Wednesday, May 27, 2009

A Heartbreaking Work

The decision which was made on May 26th by the California Supreme Court was in every way a concussion to the hope that I have for my future. The decision to uphold Proposition 8, passed in November of last year by a 5% margin, was extremely divisive. I can remember the intense despair that many of my friends and I felt, not because it hampered our ability to marry, but because it spoke so poorly of the tolerance common to the meagerly rational electorate. My view of that degree of hateful discrimination was, as it is ever more, simply this: I cannot bear the thought that so many people who are so bad at thinking are given so much power.

For me, ethical decisions are almost entirely logical processes which, while frequently stressing because of their ability to produce several rationally supported answers, are at the very least justified, arguable on some basis common to opponents, and amenable to scrutiny and revision. I will revisit this point often in this blog entry, in the debates which will inevitably follow it, and indeed throughout my life, owing to the maddening insistence of a worldview that almost any pain is a better option than intellectual numbness. The first part of my criticism stems from the way that people voted on the initial ballot; it is an issue of predictability. Deplorably, the voter data speaks volumes about the way in which lifestyle, not logic, informs the way that people vote.* I thought that in the supreme court, a body whose title trumpets the gravity of its purpose, there must be a tendency to get it right. In other words, I do not have confidence that any random majority will choose the right thing most of the time, but I do hope that a trained and rigorous council of experts will do just that. Today, that sentiment is proved worthless.

Briefly, for those of you who have not had time to read the public content the 6-1 majority decision, or about any of the defenses for either side, here is an unbiased recapitulation of the reason that the appeal was denied. After Proposition 8 was passed, the opponents to the proposition alleged that the vote amounted to a revision, which necessitates that two-thirds of the legislature rule in favor of its ratification. The corollary of this argument is that the law which would be enacted as a result of passing Proposition 8 is not simply an amendment to the state constitution, and therefore not available to the public to decide based on opinion. It is inaccurate, although understandable given the intense frustration prompted by the CASC decision, to suggest that the court ruled that a ban on same-sex marriages is constitutional. In fact, they have done the opposite of this only last year, whereupon over 18,000 same-sex couples were legally married.
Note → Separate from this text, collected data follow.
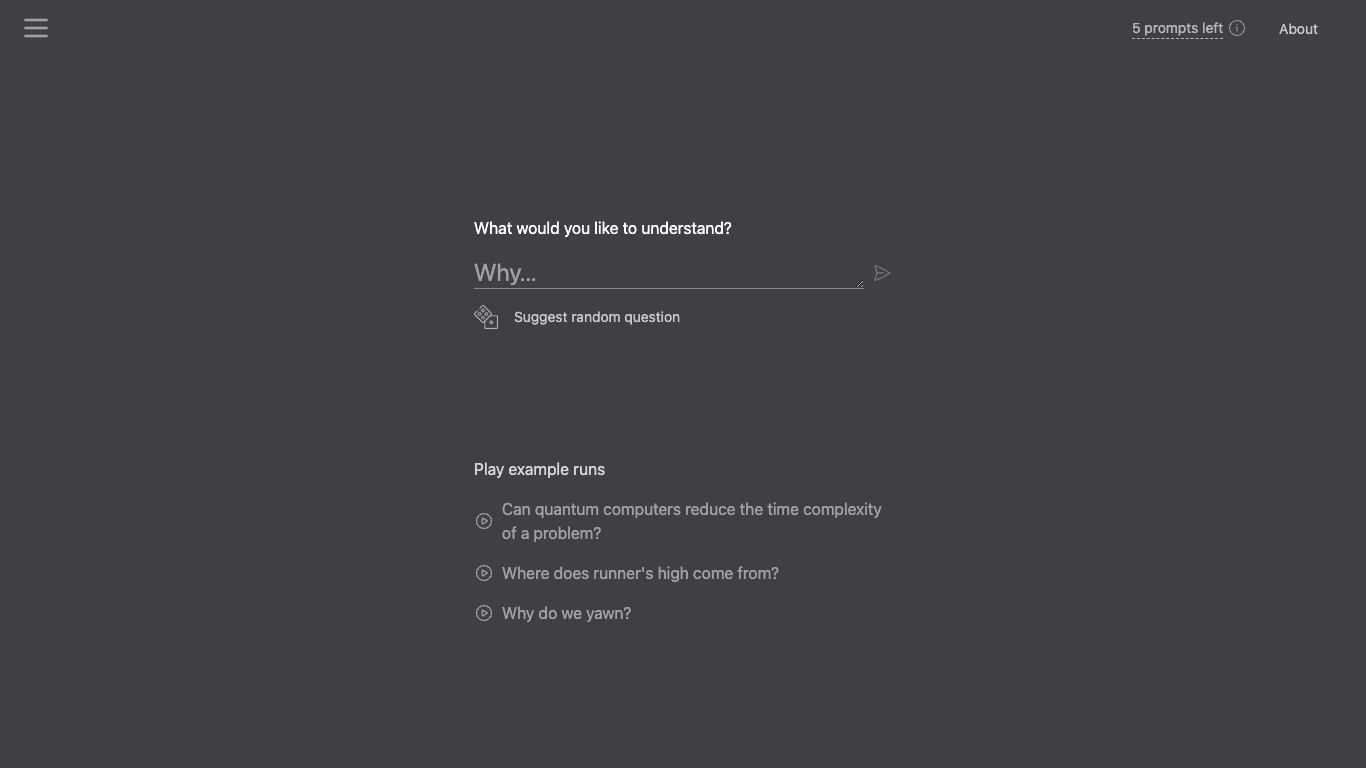
Task: Click the 'Play example runs' heading
Action: click(x=539, y=470)
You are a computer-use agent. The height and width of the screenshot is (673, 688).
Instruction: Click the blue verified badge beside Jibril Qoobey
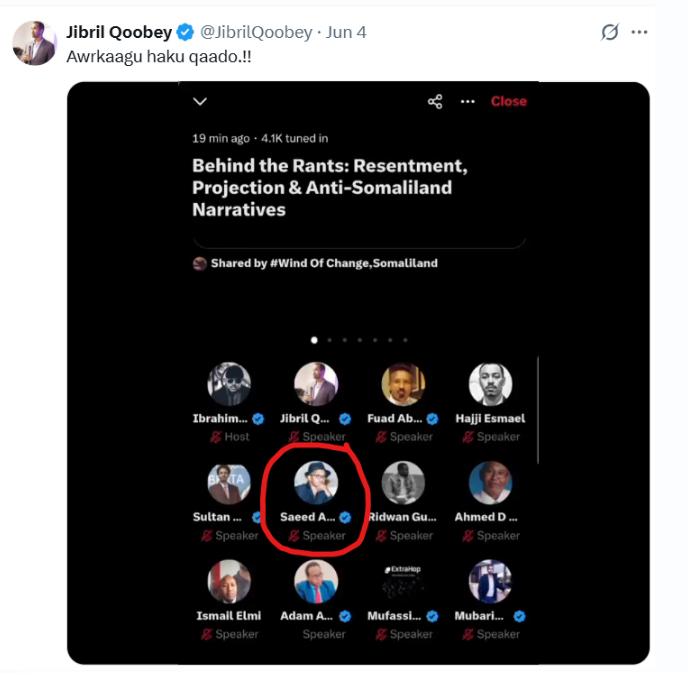pyautogui.click(x=185, y=32)
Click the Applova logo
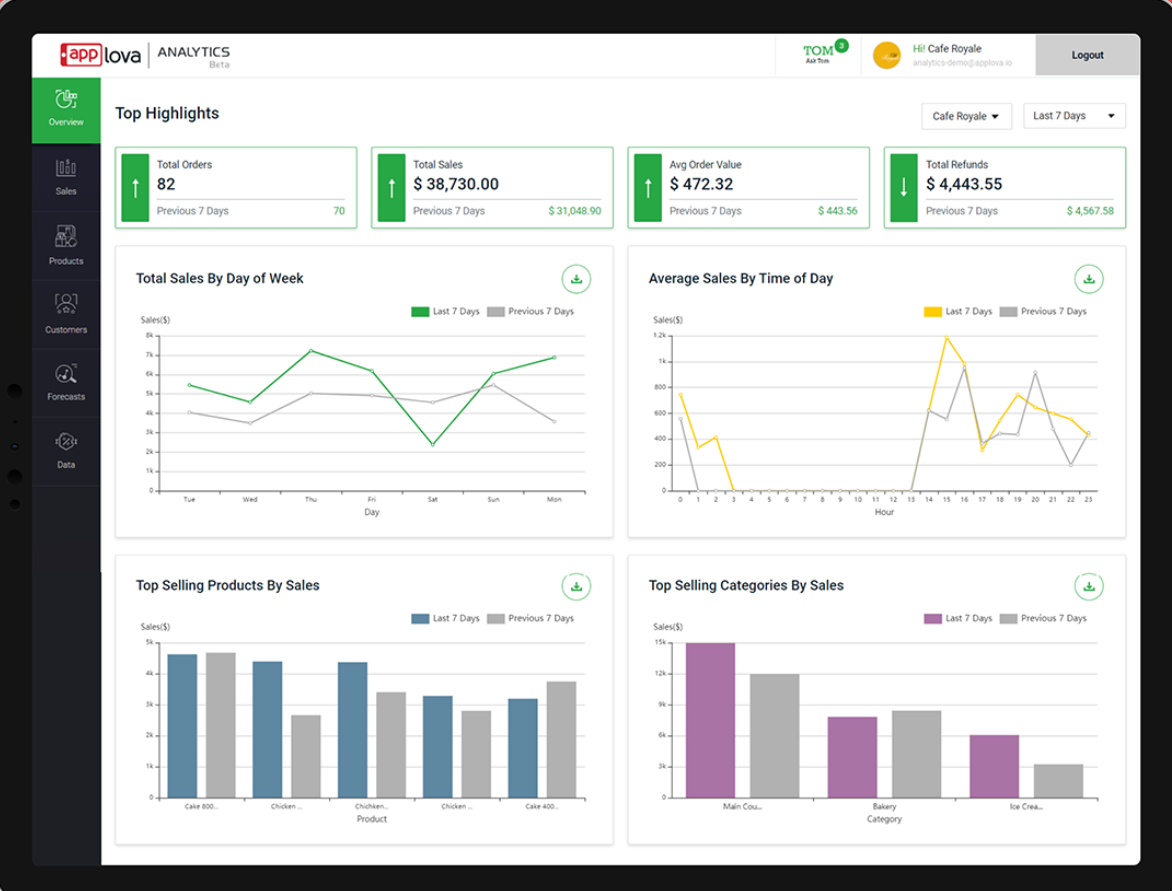1172x891 pixels. pos(100,55)
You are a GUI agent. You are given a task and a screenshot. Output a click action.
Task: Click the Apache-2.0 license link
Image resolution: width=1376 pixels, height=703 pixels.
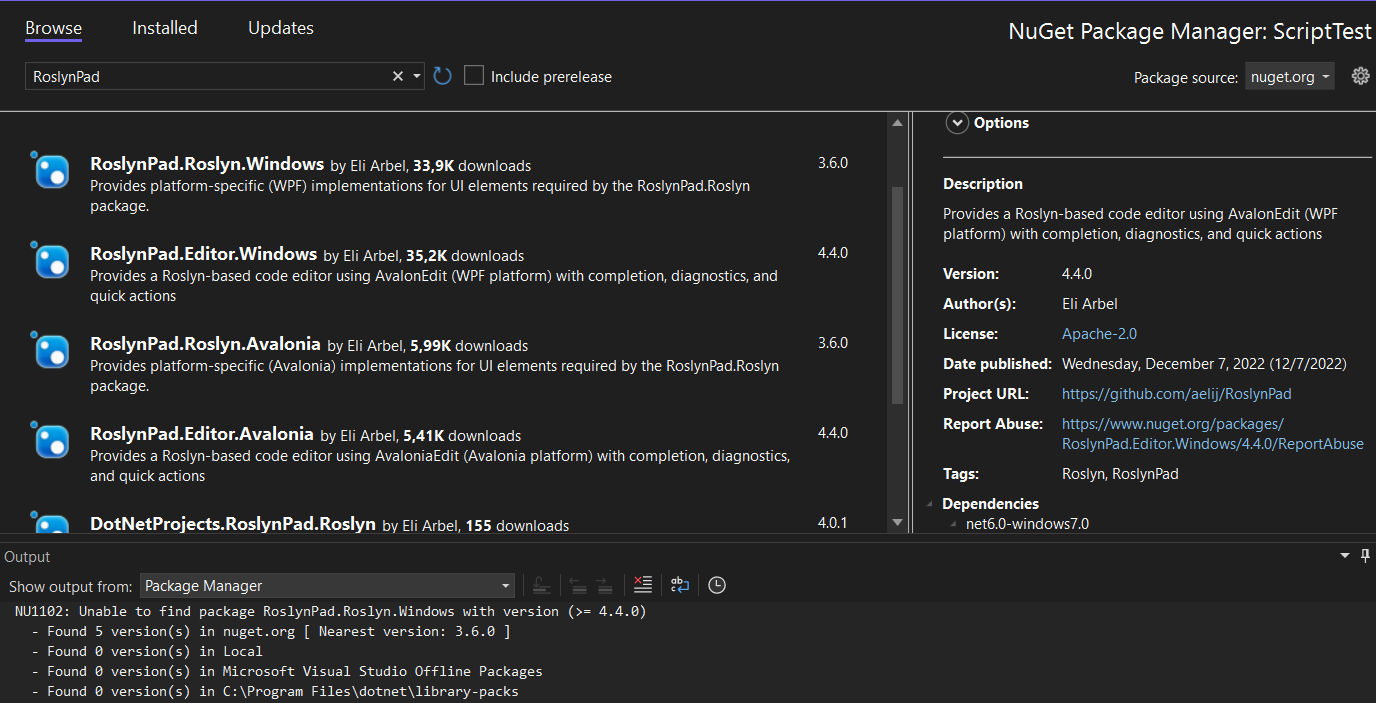[1098, 333]
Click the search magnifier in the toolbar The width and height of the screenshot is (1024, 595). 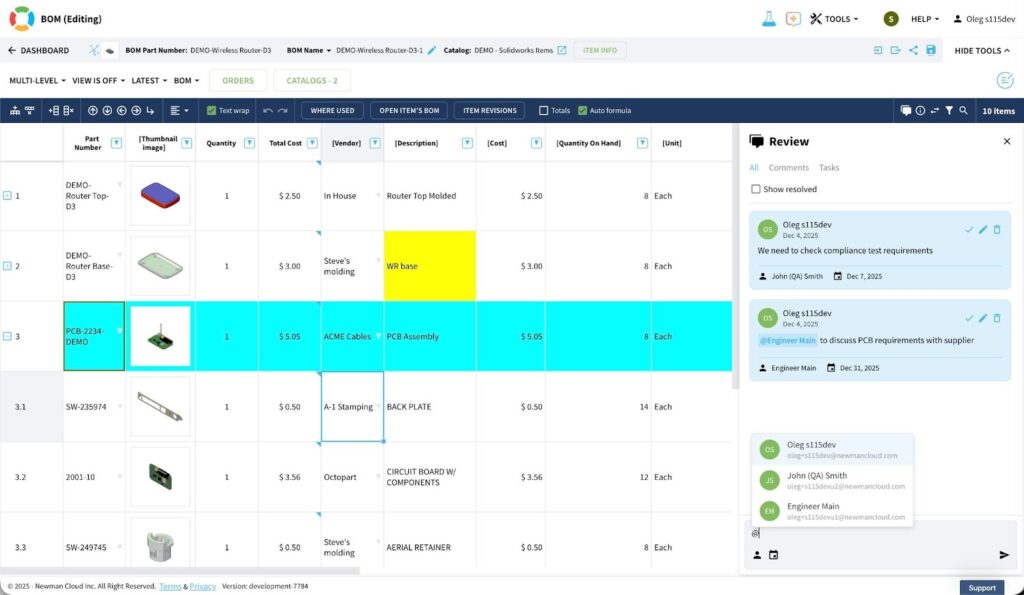pos(963,111)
Rather, the CASC ruled first, in 2008, that marriage should extend to same-sex couples, and has ruled now, in 2009, that the public does indeed have a right to vote that it wants an amendment to the state constitution which would disallow this sort of union. Attorney General Jerry Brown also asserted in his appeal that the proposition would violate a Californian citizen's right to privacy, and that it rescind an inalienable right. The CASC flatly denied both of these appeals, stating simply: "No authority supports the attorney general's claim."

I say categorically that if you have voted in favor of Proposition 8, if you do favor its sentiment, or if you support the efforts of anti-appeal campaigns in that vein, I have an overwhelming and unmatched disdain for your position. There are many opinion-related matters in a wide variety of fields in which I may oppose a certain view in the argument for which I can see some sort of merit. That is to say, it is absolutely the case that I have disagreements with people, but I can almost always see that my opponent has some reasoning. Gay marriage is one instance which is not governed by this general rule of understanding. In my research of the initial proposition and of the recent court decision, I have encountered dozens of criticisms of gay marriage and of the position supporting gay marriage. Every tiny word of it is nonsense, and wholly unsupportable by any mind with the slightest portion of decency, modesty, or honesty. Not only do I firmly revile the desire to ban gay marriage, but I can see absolutely no evidence to support the assertion that is it either ethically supportable or utilitarian. The anti-gay marriage position is small, it is disgusting, and it embarrasses me every last second that it is allowed to be propagated.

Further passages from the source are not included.